|ISHS Acta Horticulturae 995: VII International Congress on Cactus Pear and Cochineal
THE OPUNTIA (CACTACEAE) AND DACTYLOPIUS (HEMIPTERA: DACTYLOPIIDAE) IN MEXICO: A HISTORICAL PERSPECTIVE OF USE, INTERACTION AND DISTRIBUTION WITH PARTICULAR EMPHASIS ON CHEMICAL AND PHYLOGENETIC ASPECTS OF THE DACTYLOPIUS SPECIES
|Authors: ||C.K. Chávez-Moreno, A. Tecante, M. Fragoso-Serrano, P.-M. Rogelio, A. Casas, L.E. Claps, S.T. Ramírez-Puebla, M. Rosenblueth, E. Martínez-Romero|
|Keywords: ||plant-insect association, genetic resources, conservation, carminic acid, HPLC, phylogeny|
Historical aspects on the use and production of Mexican species of Dactylopius (Hemiptera: Dactylopiidae) and Opuntia (Cactaceae: Opuntioidae), as well as on their origin, diversity and distribution were investigated.
Main issues on the conservation of these taxa are discussed.
The colorant of five species of Dactylopius was analyzed using high-performance liquid chromatography with a photodiode array detector, and phylogeny of these insects was analyzed through PCR amplified 12S rRNA and 18S rRNA gene sequences.
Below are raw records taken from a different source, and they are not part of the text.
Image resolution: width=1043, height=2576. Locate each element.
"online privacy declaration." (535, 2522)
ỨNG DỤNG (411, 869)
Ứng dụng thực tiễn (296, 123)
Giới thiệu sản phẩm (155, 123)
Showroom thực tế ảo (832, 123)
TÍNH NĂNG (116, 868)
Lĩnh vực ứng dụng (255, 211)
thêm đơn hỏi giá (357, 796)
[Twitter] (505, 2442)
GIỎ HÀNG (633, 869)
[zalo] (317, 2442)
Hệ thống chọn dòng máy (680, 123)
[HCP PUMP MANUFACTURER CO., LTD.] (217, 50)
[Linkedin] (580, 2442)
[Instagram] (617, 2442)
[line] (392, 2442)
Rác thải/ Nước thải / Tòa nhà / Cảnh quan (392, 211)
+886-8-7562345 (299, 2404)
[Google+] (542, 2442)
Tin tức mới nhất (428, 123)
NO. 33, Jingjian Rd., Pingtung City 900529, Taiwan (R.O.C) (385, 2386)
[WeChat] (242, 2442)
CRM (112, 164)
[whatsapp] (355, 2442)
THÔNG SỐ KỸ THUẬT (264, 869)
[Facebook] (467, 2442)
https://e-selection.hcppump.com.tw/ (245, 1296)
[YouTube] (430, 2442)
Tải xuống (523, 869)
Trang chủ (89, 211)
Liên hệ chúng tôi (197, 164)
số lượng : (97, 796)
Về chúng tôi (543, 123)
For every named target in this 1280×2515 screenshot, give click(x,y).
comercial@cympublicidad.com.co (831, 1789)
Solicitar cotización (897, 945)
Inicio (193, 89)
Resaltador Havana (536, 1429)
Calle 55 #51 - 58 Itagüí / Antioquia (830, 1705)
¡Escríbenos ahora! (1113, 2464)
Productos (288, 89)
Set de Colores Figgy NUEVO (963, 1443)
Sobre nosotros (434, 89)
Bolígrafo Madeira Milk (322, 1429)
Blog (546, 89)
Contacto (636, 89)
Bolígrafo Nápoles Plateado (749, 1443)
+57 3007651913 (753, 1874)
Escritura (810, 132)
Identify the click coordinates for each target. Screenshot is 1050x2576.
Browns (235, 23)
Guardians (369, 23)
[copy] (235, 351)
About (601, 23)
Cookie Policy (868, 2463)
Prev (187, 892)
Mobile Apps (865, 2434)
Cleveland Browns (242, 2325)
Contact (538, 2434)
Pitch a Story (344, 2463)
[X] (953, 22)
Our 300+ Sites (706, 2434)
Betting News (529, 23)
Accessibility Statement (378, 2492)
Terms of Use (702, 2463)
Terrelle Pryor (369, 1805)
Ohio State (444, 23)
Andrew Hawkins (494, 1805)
Opuntia and Dactylopius are endemic to the American Continent, Opuntia spp. being among the main components of human diet during pre-agricultural times and their cultivation started several hundred years ago, whereas cochineal was used and probably cultivated at least from the tenth century.
Mexico is one of the main areas of diversity of Opuntia, having 83-104 out of nearly 200 species worldwide.
More than 50 species are used mainly as food, fodder and medicine and 20 species are cultivated with different degrees of domestication. Dactylopius includes nine species, with five of them naturally occurring in Mexico, with a distribution corresponding with that of their hosts.
Arid and semi-arid areas of Mexico are among the most important reservoirs of biological diversity for both genera, particularly for D. coccus. Only D. coccus has been cultivated and domesticated but other wild species have been used throughout history as a source of natural red colorant, among other uses.
The chemical analysis allowed each species to be identified on the basis of differences in their metabolic profiles, and to be recognized as a source of colorant.
The first molecular analysis of Dactylopius species was obtained.
These analyses were useful to describe Dactylopius-Opuntioideae host association.
Specific measures for protecting such biodiversity and genetic resources are necessary.
Particularly, strategies for in situ conservation associated with the promotion of cochineal use and production are promising policies.